→ INSTRUCTIONS FOR THE TASK: Take the line that has "Your account (655, 14)" and all the lines that come after it in the records, and write them out again exactly. Add no other line.

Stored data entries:

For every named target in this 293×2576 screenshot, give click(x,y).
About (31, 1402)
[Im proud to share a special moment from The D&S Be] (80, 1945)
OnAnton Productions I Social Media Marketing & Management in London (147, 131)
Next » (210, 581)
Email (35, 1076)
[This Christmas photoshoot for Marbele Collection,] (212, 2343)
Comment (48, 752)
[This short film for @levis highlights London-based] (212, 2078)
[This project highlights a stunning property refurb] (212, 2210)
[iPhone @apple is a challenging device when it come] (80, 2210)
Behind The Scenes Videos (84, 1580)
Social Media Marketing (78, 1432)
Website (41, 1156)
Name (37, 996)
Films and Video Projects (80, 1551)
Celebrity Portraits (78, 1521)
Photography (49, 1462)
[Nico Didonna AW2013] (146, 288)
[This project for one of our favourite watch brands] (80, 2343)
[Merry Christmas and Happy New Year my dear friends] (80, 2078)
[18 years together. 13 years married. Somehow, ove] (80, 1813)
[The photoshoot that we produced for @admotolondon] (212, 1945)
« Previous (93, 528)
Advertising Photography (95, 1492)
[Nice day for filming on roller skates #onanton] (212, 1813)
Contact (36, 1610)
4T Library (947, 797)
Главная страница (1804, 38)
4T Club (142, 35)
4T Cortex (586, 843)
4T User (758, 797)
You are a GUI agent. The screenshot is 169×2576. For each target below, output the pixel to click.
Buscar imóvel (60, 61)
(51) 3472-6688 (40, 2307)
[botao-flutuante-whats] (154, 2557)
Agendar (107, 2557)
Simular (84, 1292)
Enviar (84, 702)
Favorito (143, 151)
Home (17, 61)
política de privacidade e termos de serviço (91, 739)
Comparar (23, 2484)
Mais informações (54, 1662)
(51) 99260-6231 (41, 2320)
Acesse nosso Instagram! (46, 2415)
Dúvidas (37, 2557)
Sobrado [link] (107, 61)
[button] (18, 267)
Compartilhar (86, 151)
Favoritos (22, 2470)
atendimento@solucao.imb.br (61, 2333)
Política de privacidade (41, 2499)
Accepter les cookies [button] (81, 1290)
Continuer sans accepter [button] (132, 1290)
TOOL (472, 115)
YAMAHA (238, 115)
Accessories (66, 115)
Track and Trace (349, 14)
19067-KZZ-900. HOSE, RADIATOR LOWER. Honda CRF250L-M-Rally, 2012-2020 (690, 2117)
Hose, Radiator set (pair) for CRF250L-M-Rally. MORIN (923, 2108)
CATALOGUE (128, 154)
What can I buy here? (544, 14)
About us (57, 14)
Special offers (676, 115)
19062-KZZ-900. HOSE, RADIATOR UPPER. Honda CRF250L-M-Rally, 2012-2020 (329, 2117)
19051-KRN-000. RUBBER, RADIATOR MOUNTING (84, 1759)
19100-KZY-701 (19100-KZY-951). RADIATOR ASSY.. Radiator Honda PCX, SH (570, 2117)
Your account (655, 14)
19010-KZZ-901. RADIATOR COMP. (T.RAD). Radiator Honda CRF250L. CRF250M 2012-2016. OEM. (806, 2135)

→ SOLUTION:
Your account (655, 14)
19010-KZZ-901. RADIATOR COMP. (T.RAD). Radiator Honda CRF250L. CRF250M 2012-2016. OEM. (806, 2135)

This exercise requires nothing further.